次に半身を起こしたのはゴールディだ。寝惚け眼で視線を周囲に流すと、寝苦しそうにうんうん唸っているリリィと満面の笑みを浮かべるカスミが映った。
「‥‥なによ? あれは夢?」
胸元に視線を落とす少女。視界に飛び込んで来たのは、たわわな二つの膨らみだ。
「‥‥え゛」
驚きと戸惑いの中、二つの乳房を両手で掴んでみる。‥‥柔らかい。否、ちょっと硬めだ。例えるなら、パンのような‥‥。

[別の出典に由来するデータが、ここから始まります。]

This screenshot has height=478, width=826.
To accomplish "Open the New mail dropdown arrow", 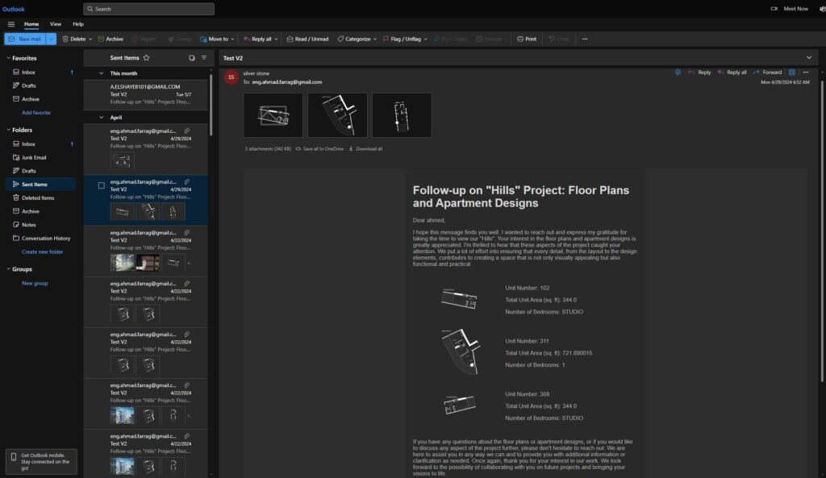I will point(52,39).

「ってこれ何、あんぱん? カスミの悪戯ね! これのせいであんな夢見たのかしら?」
ドレスの胸元を弄り、取り出したパンをカスミの口に放り込むゴールディ。彼女の夢がどんな風に変容したかは本人しか知らない――――。
――翌日。
「おはよ、ゴールディ」
「あら? 早いじゃないの?」
手綱を引くツインテールの少女が振り向くと、はにかむようなリリィが映った。褐色の娘は何も言わず、ゴールディの隣に腰を下ろす。
「何よ? お酒なら次の町まで買えないわよ!」
「酒は未だ残っているよ‥‥‥‥えっと‥‥何か、ごめんね。ゴールディ」
「何? また何かやらかしたの?」
「何もしてないけど‥‥相手の身になるのも気持ちが分かって良いよね。お酒は止めようかなって思っているんだ♪」
「えぇーッ!?」
そして、リリィはぷっつりと酒を止めた。
数日も保たなかったが、一行の路銀も少しは楽になったとかならないとか――――。
――刻を同じく。
「うぅん‥‥なんてこうげきなのかしら‥‥」
「‥‥あ、暑い‥‥この万能紳士の力で‥‥」
荒野で行き倒れ状態の二人。傍で猫が鳴いていたが、暫らく目を覚まさなかったという――――。
放送後抗議の電話が殺到した。GUN&ROAD全話DVDにも収録されない幻の話になったとかならないとか‥‥。
レアと見られるか否かは今の彼等に知る由も無い‥‥。
TO BE CONTINU NEXT 10★20 GUN&ROAD OUT02 OK?